• **Work item**: Starting with the line that contains "The image size is (751, 527)." and stopping after the line that contains "Click the national emblem logo", copy the entries below exactly. Include nothing else.

• **Supplied information**:
..............................
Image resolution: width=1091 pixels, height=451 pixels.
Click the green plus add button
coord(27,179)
..............................
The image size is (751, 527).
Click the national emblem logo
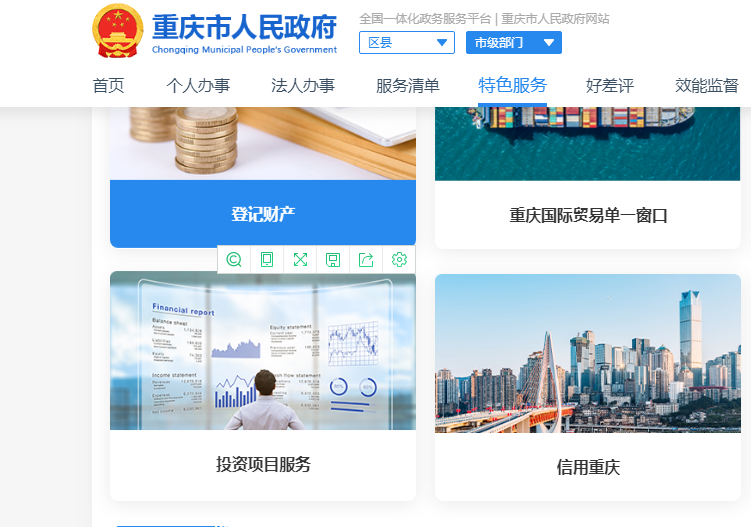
..............................
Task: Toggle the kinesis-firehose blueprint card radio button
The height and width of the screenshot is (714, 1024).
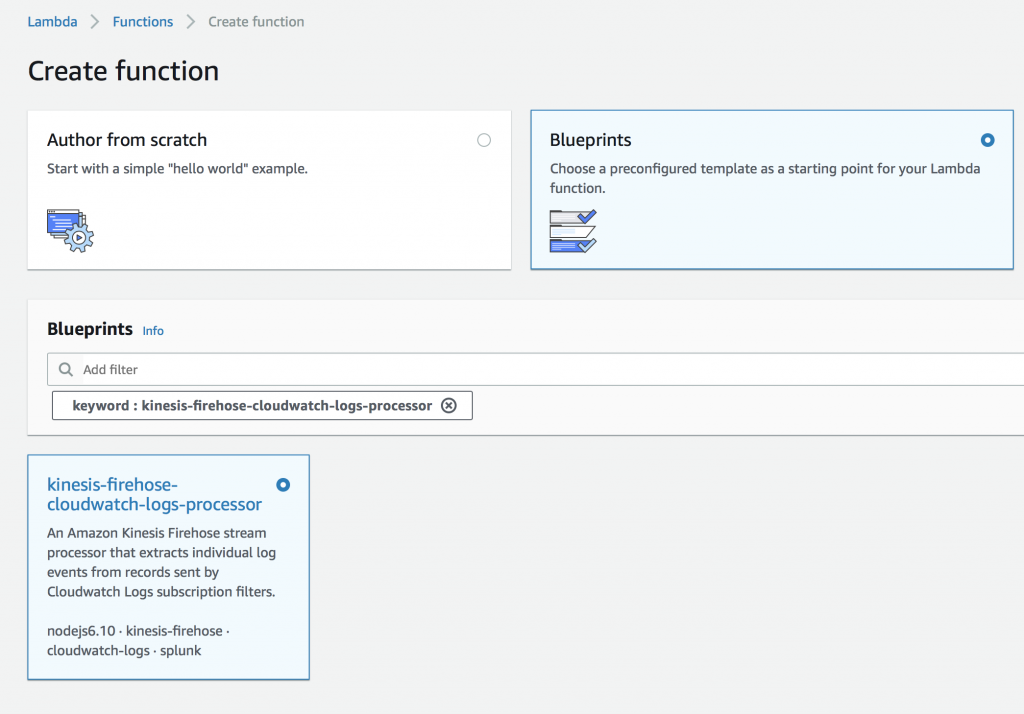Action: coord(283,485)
..............................
• **Result of the task**:
The image size is (751, 527).
Click the national emblem logo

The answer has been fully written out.